**Challenge a:** Update the microcode discussion from "This is the" up to and including "any dangerous bugs.", putting "fixed-logic" in place of each "hard-wired", and give that passage back.

**Source text:**
□ □ □
> early microprocessors such as the 6502 and Z-80 didn't use microcode
If you look at a die shot of the 6502, for example, you will see an area that looks confusingly similar to where microcode would be stored. Turns out, this is a PLA, not a microcode store. The best quick intro to microcoding that I have encountered is https://people.cs.clemson.edu/~mark/uprog.html.
So where's the line drawn between instruction decoding, and microcoding? It sounds like microcoding is when a single instruction in the program resolves to a _sequence_ of operations that the processor executes?
There is one important practical criterion, which is whether you can change what some instructions do, without redesigning the layout of the CPU.
Both ROMs and PLAs have a regular array structure, where you can change the stored bits with some minor changes in one of the masks, without having to make any changes in the layout of the CPU.
So the most useful definition of whether an instruction is micro-programmed or hard-wired is whether the method of changing what it does is by changing just the values of some bits in a table or by redesigning some CPU part.
This is the right definition from the point of view of the CPU designer.
Application programmers tend to partition the instructions of the modern CPUs in hard-wired and micro-programmed based on whether they execute in a single clock cycle or in multiple clock cycles, but in old CPUs it was quite frequent to have hard-wired instructions that executed in multiple cycles. Modern CPUs have much more available resources, so now it is normal for any hard-wired instruction to also be a single-cycle instruction, but there is no logical necessity for this.
An extra complication in many modern CPUs is that even if most instructions are usually hard-wired, there are also means to intercept the decoding for any opcode and replace the hard-wired operation with a micro-program, in order to be able to correct any dangerous bugs.
Microcoding is when the internal control structure of the processor operates in much the same way as the outer machine language program is processed. The microcode is a sequence of instructions stored in a memory (usually ROM, but can be EPROM or RAM), there is a microcode-program-counter, and the "microcontroller" functions by fetching "microcode instructions" one after another from the memory addressed by the microcode-program-counter.
The results of those fetched microcode instructions then control the actual CPU internal hardware elements. And depending on the type of microcode (horizontal or vertical) those microcode instruction's bits either directly control the hardware elements, or get further decoded to then control the hardware elements.
A good 10k foot description is "a mini-cpu controlling the hardware - that mini-cpu controlled by the outside visible machine language instructions"
It's a bit fuzzy and I don't think there's a single universally agreed on line. See the discussion in the "Microcode in RISC?" section of Ken's analysis of the ARM1 at http://www.righto.com/2016/02/reverse-engineering-arm1-proce... -- Ken thinks that it makes sense to think of it as microcode or perhaps hybrid/partially microcoded, but the designers of this CPU didn't think of it like that and viewed it as a non-microcoded design...
As far as I'm concerned it's bad terminology. Microcode to me at least means the processor trapping and emulating some edge case or similar, so I nearly always say decode to micro-ops whenever I can instead.
□ □ □
(Stored entries)
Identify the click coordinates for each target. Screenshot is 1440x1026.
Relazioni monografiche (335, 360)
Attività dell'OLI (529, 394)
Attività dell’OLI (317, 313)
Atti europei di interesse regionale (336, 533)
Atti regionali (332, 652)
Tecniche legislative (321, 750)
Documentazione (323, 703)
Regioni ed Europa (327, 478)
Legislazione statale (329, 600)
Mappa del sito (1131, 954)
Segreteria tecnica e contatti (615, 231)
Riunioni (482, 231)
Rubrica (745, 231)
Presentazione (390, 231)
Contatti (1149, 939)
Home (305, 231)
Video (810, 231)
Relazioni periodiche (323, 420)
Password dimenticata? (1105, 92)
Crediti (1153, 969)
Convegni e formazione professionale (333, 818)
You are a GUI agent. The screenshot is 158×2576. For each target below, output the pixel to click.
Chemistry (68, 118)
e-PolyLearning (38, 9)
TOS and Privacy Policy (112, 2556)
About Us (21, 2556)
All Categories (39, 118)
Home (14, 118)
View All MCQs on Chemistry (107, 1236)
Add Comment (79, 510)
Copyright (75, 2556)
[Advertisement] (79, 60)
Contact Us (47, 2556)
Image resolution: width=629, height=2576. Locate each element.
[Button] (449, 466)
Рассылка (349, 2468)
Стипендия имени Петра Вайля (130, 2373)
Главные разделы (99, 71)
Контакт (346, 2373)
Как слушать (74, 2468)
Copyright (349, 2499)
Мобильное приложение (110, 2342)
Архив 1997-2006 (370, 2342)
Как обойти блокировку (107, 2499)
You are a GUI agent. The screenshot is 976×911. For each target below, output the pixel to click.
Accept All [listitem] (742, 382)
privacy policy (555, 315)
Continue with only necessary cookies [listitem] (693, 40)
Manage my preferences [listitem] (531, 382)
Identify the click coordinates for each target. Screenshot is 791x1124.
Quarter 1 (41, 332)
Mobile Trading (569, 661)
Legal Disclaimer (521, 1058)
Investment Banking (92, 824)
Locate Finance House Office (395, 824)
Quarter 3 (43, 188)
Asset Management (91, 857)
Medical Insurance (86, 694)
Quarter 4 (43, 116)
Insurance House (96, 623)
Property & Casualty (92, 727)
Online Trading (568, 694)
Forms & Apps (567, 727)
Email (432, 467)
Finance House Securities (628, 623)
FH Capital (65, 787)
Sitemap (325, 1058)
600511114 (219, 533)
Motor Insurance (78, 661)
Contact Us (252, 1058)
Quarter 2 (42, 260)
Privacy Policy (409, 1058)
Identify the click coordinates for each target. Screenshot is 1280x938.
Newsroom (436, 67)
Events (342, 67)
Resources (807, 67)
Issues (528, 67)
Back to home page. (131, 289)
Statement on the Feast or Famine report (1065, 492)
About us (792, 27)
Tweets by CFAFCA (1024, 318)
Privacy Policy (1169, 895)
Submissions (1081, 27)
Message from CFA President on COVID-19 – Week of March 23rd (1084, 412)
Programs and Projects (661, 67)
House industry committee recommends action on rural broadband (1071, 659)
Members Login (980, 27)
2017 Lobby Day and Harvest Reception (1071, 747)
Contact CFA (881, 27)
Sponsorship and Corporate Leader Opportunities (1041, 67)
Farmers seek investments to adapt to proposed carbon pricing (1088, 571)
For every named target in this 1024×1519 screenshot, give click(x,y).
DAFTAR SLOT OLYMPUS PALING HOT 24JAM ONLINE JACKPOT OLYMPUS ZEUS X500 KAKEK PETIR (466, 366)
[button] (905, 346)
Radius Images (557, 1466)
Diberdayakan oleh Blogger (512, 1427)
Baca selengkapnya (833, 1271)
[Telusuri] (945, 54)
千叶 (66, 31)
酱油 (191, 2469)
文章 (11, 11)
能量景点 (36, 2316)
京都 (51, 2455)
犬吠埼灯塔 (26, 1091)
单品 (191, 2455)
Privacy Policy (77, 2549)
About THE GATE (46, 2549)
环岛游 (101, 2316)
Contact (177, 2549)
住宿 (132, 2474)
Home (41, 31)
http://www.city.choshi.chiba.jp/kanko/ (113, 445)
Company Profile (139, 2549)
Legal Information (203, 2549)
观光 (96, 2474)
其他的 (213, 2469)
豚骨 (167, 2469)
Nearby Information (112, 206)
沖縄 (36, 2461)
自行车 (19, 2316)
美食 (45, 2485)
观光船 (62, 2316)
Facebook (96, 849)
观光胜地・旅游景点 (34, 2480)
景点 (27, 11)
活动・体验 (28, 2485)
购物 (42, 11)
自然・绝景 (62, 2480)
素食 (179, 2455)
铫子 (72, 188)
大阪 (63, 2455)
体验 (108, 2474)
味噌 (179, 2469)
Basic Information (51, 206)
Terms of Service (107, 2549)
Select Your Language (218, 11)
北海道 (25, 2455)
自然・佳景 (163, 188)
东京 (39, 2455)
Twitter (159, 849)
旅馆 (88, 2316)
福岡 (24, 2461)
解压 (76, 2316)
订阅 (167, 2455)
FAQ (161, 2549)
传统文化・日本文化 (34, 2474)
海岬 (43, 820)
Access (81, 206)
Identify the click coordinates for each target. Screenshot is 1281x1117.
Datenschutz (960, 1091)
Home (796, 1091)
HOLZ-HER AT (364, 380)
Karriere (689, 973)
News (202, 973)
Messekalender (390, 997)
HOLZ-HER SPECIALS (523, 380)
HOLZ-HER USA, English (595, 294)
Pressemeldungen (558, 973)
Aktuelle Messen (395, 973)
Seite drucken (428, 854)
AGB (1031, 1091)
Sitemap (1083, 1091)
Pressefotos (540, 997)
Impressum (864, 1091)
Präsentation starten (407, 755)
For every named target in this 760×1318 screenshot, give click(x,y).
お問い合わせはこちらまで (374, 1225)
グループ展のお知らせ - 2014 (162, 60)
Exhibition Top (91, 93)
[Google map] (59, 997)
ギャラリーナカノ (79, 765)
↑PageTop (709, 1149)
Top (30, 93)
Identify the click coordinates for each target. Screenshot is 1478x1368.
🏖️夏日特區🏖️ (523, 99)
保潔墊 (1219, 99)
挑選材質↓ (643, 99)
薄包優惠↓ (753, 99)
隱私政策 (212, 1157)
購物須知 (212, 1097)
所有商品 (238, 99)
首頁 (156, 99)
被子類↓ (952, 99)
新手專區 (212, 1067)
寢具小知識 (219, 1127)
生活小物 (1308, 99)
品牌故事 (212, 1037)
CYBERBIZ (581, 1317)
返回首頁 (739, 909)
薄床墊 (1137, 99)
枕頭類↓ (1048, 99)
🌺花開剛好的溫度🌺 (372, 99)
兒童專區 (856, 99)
□ □ □
**Challenge b:** Offset the records from the line with "Copyright (349, 2499)" up to and including the line with "Forms & Apps (567, 727)" by adding 83 to every coordinate in their answers. Reproduce only those lines, requests included.

**Exercise output a:**
This is the right definition from the point of view of the CPU designer.
Application programmers tend to partition the instructions of the modern CPUs in fixed-logic and micro-programmed based on whether they execute in a single clock cycle or in multiple clock cycles, but in old CPUs it was quite frequent to have fixed-logic instructions that executed in multiple cycles. Modern CPUs have much more available resources, so now it is normal for any fixed-logic instruction to also be a single-cycle instruction, but there is no logical necessity for this.
An extra complication in many modern CPUs is that even if most instructions are usually fixed-logic, there are also means to intercept the decoding for any opcode and replace the fixed-logic operation with a micro-program, in order to be able to correct any dangerous bugs.

**Exercise output b:**
Copyright (432, 2582)
Мобильное приложение (193, 2425)
Архив 1997-2006 (453, 2425)
Как обойти блокировку (190, 2582)
You are a GUI agent. The screenshot is 976×911. For each target below, output the pixel to click.
Accept All [listitem] (825, 465)
privacy policy (638, 398)
Continue with only necessary cookies [listitem] (776, 123)
Manage my preferences [listitem] (614, 465)
Identify the click coordinates for each target. Screenshot is 791x1124.
Quarter 1 (124, 415)
Mobile Trading (652, 744)
Legal Disclaimer (604, 1141)
Investment Banking (175, 907)
Locate Finance House Office (478, 907)
Quarter 3 (126, 271)
Asset Management (174, 940)
Medical Insurance (169, 777)
Quarter 4 (126, 199)
Insurance House (179, 706)
Property & Casualty (175, 810)
Online Trading (651, 777)
Forms & Apps (650, 810)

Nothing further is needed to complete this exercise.